Kafasını bir sağa, bir sola çevirip durdu. Kimseyi göremedi. Kimdi o kadın?
"Bana ihanet ettin Elliana. Bunun bedelini ödemek zorundasın!"
"Hiçbir şey ödemeyeceğim, neredesin? Çıksana karşıma!"
Elliana deli gibi bağırıyordu eski dostuna. Onu uzaktan görenler, bir şeylerin ters gittiğini anlamıştı. Saniyeler içinde koca bir seyirci topluluğu oluştu. Elliana çığlıklar atmaya başladı. Kendinden koptu, bu kez daha sert. Yeniden değişiyordu ama daha hızlı. Sarhoş gibi sürüklendi arabaların hızla yol aldığı caddeye. Berbat görünmesine rağmen, ayakta durabiliyordu, dengesi yerindeydi. Ama sert esen bir rüzgar gibi, birisi yitti onu yolun ortasına. Herkes bunun bir intihar olduğunu biliyordu. Onların gözünde bu deli kız, kendini atmıştı yola. Peki, Elliana'yı gerçekte kim yitmişti ölüme?
Bir otomobil... Şoförü telaşlı, korkulu... Bir otomobil... Ön camı kırılmış, kırıkların arkasında bıraktığı bir kadın. O kadın Elliana'ydı. Yerde hareketsiz yatıyordu. Ölmüş müydü?
. . .
Bir okyanusta uyandı. Yeniden doğmuş gibi bilgisiz ama meraklı. Çırpınarak suyun yüzeyine çıktı. Gökyüzünden gelen parlak ışıklarla, okyanusun dibini görebiliyordu. Bir balık bile yoktu bu devasa su havuzunda.
"Burası... Hatırlıyorum. Burası Açelya, benim dünyam."
Ama nasıl olur? diyecek ve kendi yarattığı güzelliklerin karşısında kaybolup gidecek. Parlayan bulutlar ve rengarenk yağan çisiller. Her esintisi kulağa müzik gibi gelen rüzgar. Sudan berrak, maviden daha mavi, balıksız, dalgasız okyanus ve kar tanesi yıldızlar. Burası Açelya, burası Elliana'nın gizli dünyası. Henüz keşfetmeyi bitiremediği, kimseyle paylaşamadığı bir cennet.

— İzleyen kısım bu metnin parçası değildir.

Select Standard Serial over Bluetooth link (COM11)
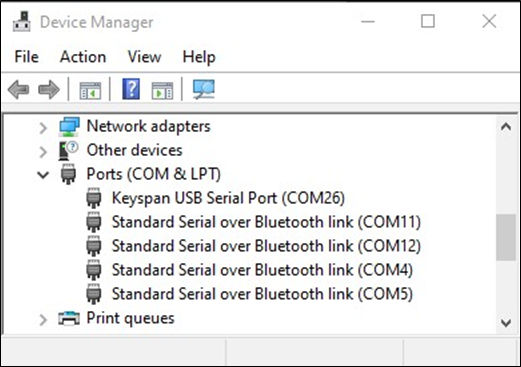This screenshot has height=367, width=521. pyautogui.click(x=266, y=222)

Etrafına bakındı, büyük bir ada gördü. Ama adayı büyük yapan genişliği değildi, ortasından bulutlara kadar yükselen bir yanar dağıydı. Sahile doğru ayaklarını çırptı. Yüzlerce metre uzaktaki adaya, sadece birkaç saniyede yüzdü. Bu hızına kendi bile inanamadı. Belki de hızlı olan kendisi değildi, onu alıp götüren okyanustu.
Altın sarısı, parlak kumlara ayak bastığında içinin huzurla dolduğunu hissetti. Parmaklarının arasından geçen kum taneleri sayesinde olsa gerek. Adımlar attı, yürüdü... Bir ev buldu, küçük ama hoş. Kapısı, penceresi, çatısı yoktu. O halde nasıl bir evdi bu? Bu ev Elliana'nın yuvası. Onun özlemi...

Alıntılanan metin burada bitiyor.